The inverse relationship between member state control and UN performance has also been confirmed by other studies of the UN development system. In a study that used quantitative methods to examine the performance of 54 international organization while undertaking qualitative case studies of seven UN entities, Professor Ranjit Lall demonstrated that strong performance of international organizations was linked to greater political autonomy while poor performance was linked to increased control and interference by member states. In short, the more autonomy that UN leaders can carve out from their member states, the better the organization will performance. But that requires loyalty to the UN, independence and a lot of skill - all of which is more likely to be present when leaders are selected objectively and on the basis of competence rather than politics.


The importance of effective leadership is a point also made by a study on the death of international organizations, which is the final assumption that our spotlight examines. Fears about potential decline or dissolution of the UN due to the potential withdrawal of key member states appear almost as relevant today as during the early years of the UN, given Brexit and the possibility of another Trump presidency. Despite the example of the League of Nations, quantitative studies of international organizations, which have existed in various forms since 1815, show that the majority do survive. The risk of dissolution or complete irrelvance exists, particularly for smaller international organizations. But while 33% of smaller international organizations have met this fate, only 10% of major international organization like the UN or League of Nations have died. The study which outlined these findings also undertook a qualitative analysis of why some major international organizations died and others didn't. Poor performance and waning support for multilateral cooperation amongst member states signaled the start of an international organization's decline. Those organizations which managed to reinvigorate multilateral cooperation, adapt to emerging needs and develop strategies to resist and reverse the cycle of poor performance survived - all of which was dependent in large part on effective organizational leadership.

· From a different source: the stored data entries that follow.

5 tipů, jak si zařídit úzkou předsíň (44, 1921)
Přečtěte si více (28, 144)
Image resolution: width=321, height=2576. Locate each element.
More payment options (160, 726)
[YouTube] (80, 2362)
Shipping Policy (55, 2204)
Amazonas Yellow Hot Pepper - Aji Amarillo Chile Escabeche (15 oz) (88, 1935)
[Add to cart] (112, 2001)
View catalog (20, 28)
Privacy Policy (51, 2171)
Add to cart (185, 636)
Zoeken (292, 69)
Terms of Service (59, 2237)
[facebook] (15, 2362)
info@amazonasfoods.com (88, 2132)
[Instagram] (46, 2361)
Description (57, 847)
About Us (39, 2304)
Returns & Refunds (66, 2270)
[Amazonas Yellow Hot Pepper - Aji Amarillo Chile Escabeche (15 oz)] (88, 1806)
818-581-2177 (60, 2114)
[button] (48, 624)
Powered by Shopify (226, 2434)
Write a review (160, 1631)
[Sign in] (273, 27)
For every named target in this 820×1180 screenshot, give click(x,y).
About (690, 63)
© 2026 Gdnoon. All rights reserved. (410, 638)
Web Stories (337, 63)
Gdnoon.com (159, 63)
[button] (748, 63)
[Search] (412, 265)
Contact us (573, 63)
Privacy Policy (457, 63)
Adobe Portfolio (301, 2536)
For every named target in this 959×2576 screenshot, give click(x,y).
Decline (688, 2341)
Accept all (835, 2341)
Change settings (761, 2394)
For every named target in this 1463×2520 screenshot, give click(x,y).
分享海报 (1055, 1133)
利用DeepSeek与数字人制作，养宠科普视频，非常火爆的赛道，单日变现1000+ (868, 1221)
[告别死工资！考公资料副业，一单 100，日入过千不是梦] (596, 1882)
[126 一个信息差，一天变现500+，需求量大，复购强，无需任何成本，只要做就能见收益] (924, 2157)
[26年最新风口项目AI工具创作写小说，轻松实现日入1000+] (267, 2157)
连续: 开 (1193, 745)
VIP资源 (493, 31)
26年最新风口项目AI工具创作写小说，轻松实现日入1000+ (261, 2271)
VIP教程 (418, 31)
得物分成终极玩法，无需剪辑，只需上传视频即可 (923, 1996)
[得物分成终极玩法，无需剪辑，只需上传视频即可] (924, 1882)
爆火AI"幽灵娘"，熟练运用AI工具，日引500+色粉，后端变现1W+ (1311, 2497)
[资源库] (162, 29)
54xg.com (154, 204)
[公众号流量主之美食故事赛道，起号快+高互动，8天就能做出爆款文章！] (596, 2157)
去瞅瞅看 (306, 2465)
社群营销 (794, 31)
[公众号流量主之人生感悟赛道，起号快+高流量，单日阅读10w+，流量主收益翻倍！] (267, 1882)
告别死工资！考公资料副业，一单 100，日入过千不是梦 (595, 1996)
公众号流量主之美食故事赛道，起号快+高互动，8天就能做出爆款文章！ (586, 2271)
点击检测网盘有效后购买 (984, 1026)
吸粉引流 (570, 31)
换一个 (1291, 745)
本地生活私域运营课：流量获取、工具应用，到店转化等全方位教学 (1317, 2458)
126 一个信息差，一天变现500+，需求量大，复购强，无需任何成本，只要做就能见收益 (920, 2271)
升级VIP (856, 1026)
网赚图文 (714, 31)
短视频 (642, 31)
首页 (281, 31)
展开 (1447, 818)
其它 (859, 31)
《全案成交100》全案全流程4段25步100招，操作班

"IO agency to adapt the organization or resist the different pressures will also be conditional upon whether IO staff can leverage resources and engage with like-minded actors, but this also clearly requires strategic leadership and organizational direction." - H. Dijkstra & M.J. Debre, "The Death of Major International Organizations: When Institutional Stickiness is not Enough", 2022


Overall, while the political considerations that govern UN senior leadership appointments appear to be legitimate, there is limited evidence to support the assumptions on which they are based. A significant amount of independent research confirms, however, that when political considerations override competence in choosing senior UN leaders it leads to a cycle of poor performance that can become more difficult to fix, thereby creating serious existential risks. If member states really want an effective United Nations, then it is in their own interest to stop ring-fencing positions and support an objective and competitive leadership appointment process. And if UN leadership really wants the organization to be fit for the future, it will prioritize competence and independence in its senior appointments.